Strona:Jan Łada - Antychryst.djvu/66

Z Wikiźródeł, wolnej biblioteki
Ta strona została uwierzytelniona.

— O, przysięgam...
— Nie przysięgaj, ale pamiętaj, — zakończył mistrz, zwracając się do innej kobiety w pobliżu. Była ona młoda jeszcze, ale wychudła i wynędzniała, z widocznem piętnem bliskiego końca na twarzy, okrytej ceglastemi wypiekami. Przed nią natłoczyło się wiele osób i nie miała widocznie nadziei wydostania się naprzód, bo i sił brakło, i konstabl nie puszczał. Zdarzało to się pewnie nie pierwszy raz, i twarz chorej nosiła na sobie ślady śmiertelnego znużenia. Patrzała przed siebie tępym wzrokiem, straciwszy widocznie nadzieję pozyskania dla swej nędznej postaci miłościwego wejrzenia Proroka. I oto nagle Prorok utkwił w niej swój orli wzrok, dając jej znak, by wystąpiła z tłumu.

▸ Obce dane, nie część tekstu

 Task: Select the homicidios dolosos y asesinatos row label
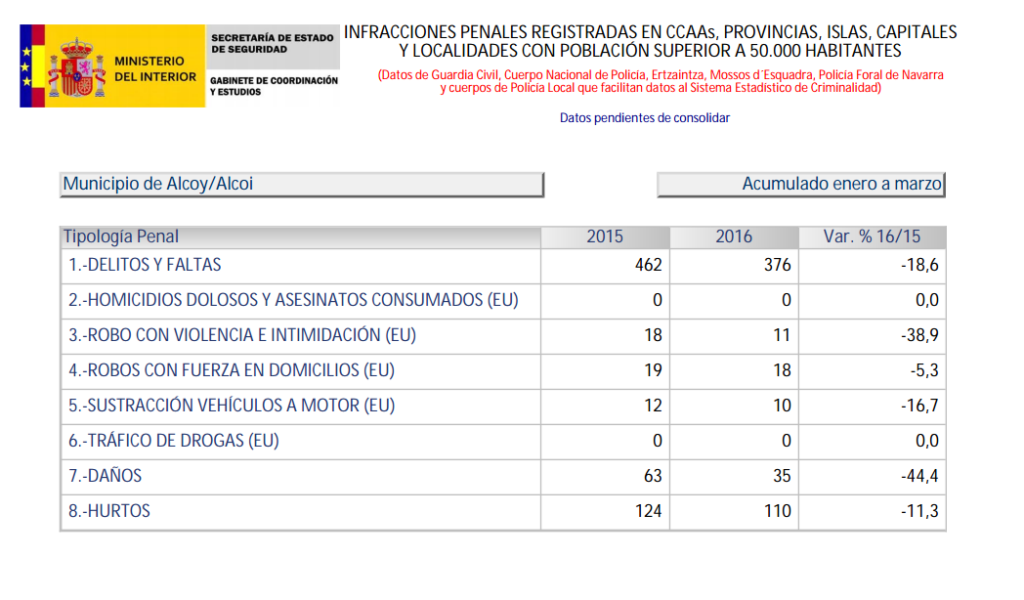pos(293,300)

Nie zrozumiała w pierwszej chwili że o nią idzie, potem zmieszała się i zalękła, pochylając się przed nim w niskim pokłonie, wkońcu jednak uspokoiła się i z ufnością podniosła nań oczy. Ale spojrzenie to znów napełniło ją trwogą. Ten, w którego ufała, który stał przed nią jako ostatnia deska ratunku w jej niedoli, on patrzał na nią strasznym, nienawiści pełnym wzrokiem. Wzrok ten ją zmiażdżył. Osunęła się na kolana i splotła błagalnie dłonie.
— Panie, ratuj! — szepnęła zdławionym głosem.
Ale on zmarszczył się jeszcze bardziej, a w oczach błysnęły mu żagwie.